**** Extracted material ****

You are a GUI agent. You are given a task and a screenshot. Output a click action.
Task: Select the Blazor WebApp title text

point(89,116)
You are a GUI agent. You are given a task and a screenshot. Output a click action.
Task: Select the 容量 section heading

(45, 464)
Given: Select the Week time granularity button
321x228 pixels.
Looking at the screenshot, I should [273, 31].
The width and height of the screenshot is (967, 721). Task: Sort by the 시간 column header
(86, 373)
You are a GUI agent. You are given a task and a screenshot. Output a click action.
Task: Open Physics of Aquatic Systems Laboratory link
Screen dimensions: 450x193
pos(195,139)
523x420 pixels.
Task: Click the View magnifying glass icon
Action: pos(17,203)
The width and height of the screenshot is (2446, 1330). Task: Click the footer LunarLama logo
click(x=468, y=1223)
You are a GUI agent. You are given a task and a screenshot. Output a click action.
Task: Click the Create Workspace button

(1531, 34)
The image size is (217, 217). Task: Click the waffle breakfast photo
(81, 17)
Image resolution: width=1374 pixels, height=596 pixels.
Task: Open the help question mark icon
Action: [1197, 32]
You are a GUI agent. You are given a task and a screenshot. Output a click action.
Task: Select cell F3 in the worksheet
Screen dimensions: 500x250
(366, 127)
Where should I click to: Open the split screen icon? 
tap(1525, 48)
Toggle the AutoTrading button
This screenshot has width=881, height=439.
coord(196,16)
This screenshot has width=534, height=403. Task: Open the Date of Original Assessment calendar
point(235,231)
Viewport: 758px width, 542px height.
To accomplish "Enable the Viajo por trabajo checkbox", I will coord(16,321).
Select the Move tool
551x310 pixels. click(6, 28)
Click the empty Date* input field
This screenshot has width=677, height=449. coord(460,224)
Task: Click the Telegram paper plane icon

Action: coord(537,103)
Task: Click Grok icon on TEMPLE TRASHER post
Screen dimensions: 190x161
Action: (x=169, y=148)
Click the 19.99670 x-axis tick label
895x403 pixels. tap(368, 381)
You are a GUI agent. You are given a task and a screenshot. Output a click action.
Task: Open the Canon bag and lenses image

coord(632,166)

****

Instruction —
Copy out the lines from the one containing "The width and height of the screenshot is (967, 721)." through the one containing "Action: coord(537,103)", inclusive, swapping "GUI agent" for "interface assistant" and leaving everything else unchanged.

Exercise result —
The width and height of the screenshot is (967, 721). Task: Sort by the 시간 column header
(86, 373)
You are a interface assistant. You are given a task and a screenshot. Output a click action.
Task: Open Physics of Aquatic Systems Laboratory link
Screen dimensions: 450x193
pos(195,139)
523x420 pixels.
Task: Click the View magnifying glass icon
Action: pos(17,203)
The width and height of the screenshot is (2446, 1330). Task: Click the footer LunarLama logo
click(x=468, y=1223)
You are a interface assistant. You are given a task and a screenshot. Output a click action.
Task: Click the Create Workspace button

(1531, 34)
The image size is (217, 217). Task: Click the waffle breakfast photo
(81, 17)
Image resolution: width=1374 pixels, height=596 pixels.
Task: Open the help question mark icon
Action: [1197, 32]
You are a interface assistant. You are given a task and a screenshot. Output a click action.
Task: Select cell F3 in the worksheet
Screen dimensions: 500x250
(366, 127)
Where should I click to: Open the split screen icon? 
tap(1525, 48)
Toggle the AutoTrading button
This screenshot has width=881, height=439.
coord(196,16)
This screenshot has width=534, height=403. Task: Open the Date of Original Assessment calendar
point(235,231)
Viewport: 758px width, 542px height.
To accomplish "Enable the Viajo por trabajo checkbox", I will coord(16,321).
Select the Move tool
551x310 pixels. click(6, 28)
Click the empty Date* input field
This screenshot has width=677, height=449. coord(460,224)
Task: Click the Telegram paper plane icon

Action: coord(537,103)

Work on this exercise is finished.